LOCALIZATION OF GGO NODULE
Author
Dr. Shady Eldaif

Thoracic Surgeon

Northside Atlanta Hospital

Atlanta, GA

Patient Information: 67 y/o, F

Scan Protocol: Veran Inspiration/Expiration CT Scan Protocol

Nodule: 14mm GGO, LLL

Target Motion: 10.7mm

Biopsy Result: Malignant

Instruments Used: Always-On Tip Tracked® Forceps and SPiN Perc® 1cm Localization Needle

Conclusion: Adenocarcinoma

Observations

“A few millimeters would have been the difference between a diagnostic and non-diagnostic surgical biopsy. The accurate localization helped me encompass the tumor on my diagnostic wedge resection.”

Patient History
This patient had a prior history of smoking in early adulthood. During a calcium scoring CT scan, an incidental nodule was discovered in the left lower lobe and a PET showed avidity. The patient care team decided to move straight to resection for a diagnosis after all options were discussed with the patient.

Planning
The patient was scanned in the left lateral decubitus position using Veran CT scan protocol. This lateral scan would allow Dr. Eldaif to perform the localization with the patient already in position for surgery. Upon reviewing the CT scan, he identified and dropped a sphere to mark the roughly 14mm GGO nodule using Veran SPiN Planning® software. Dr. Eldaif planned a trajectory between two ribs to reach the nodule percutaneously using the SPiN Perc® 1cm Localization Needle.

Procedure
Dr. Eldaif used the Always-On Tip Tracked® Forceps to perform endobronchial registration with the patient in the lateral position. The procedure then transitioned to SPiN Perc® for percutaneous localization. Dr.
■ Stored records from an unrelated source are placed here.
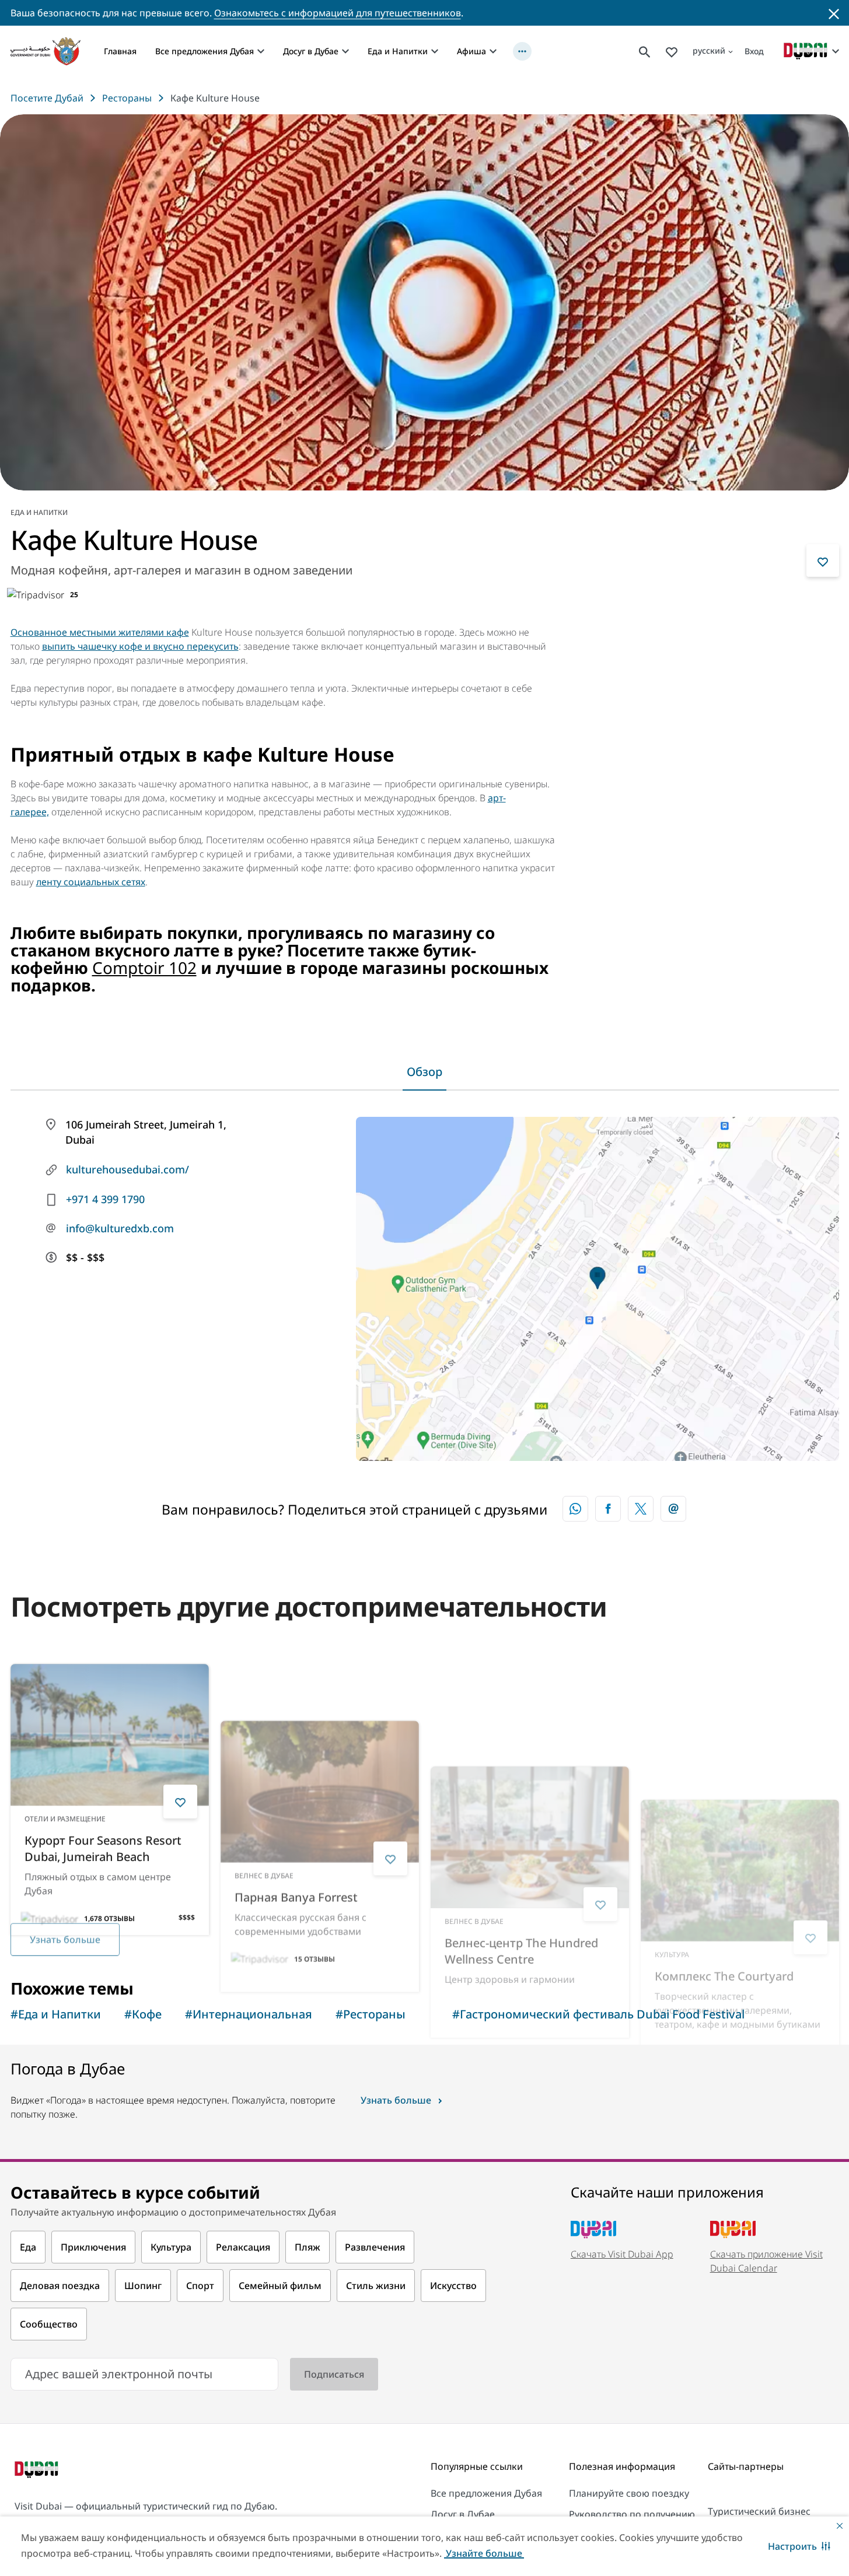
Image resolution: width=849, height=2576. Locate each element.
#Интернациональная (248, 2014)
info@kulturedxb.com (120, 1228)
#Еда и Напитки (56, 2014)
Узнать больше (65, 1928)
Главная (120, 51)
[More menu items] (522, 51)
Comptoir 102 (144, 967)
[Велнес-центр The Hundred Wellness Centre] (530, 1697)
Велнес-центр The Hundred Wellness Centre (521, 1811)
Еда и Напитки (398, 51)
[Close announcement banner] (834, 13)
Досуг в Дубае (310, 51)
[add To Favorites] (822, 560)
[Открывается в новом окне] (608, 1509)
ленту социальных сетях (90, 881)
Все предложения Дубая (204, 51)
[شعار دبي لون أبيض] (38, 2470)
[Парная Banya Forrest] (320, 1697)
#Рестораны (371, 2014)
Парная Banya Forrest (296, 1803)
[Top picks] (671, 51)
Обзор (424, 1072)
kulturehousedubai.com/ (127, 1169)
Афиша (471, 51)
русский (709, 50)
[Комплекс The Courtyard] (740, 1697)
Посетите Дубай (47, 98)
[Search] (645, 51)
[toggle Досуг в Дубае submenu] (345, 51)
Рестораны (127, 98)
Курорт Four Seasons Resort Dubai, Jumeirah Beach (103, 1811)
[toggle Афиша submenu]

Eldaif lined up his trajectory and advanced the needle to the center of the GGO nodule. Visualizing the needle’s marking zones on the Veran system, Dr. Eldaif injected 1cc of dye into the nodule and held the needle steady for 10 seconds to fully let the dye disperse out of the channel into the nodule. This localization process took a total of 10 minutes, and the procedure transitioned to robotic resection. The dye marking was easily visible on the surface of the lung. Dr. Eldaif quickly resected a wedge encompassing the dye marking. Upon the analysis of the wedge, pathology confirmed an accurate marking of a malignant nodule with negative margins. Given the malignant diagnosis, Dr. Eldaif completed a basilar segmentectomy with lymph node dissection. Final pathology revealed adenocarcinoma. The accurate localization allowed Dr. Eldaif to diagnose and treat this patient efficiently in one procedure.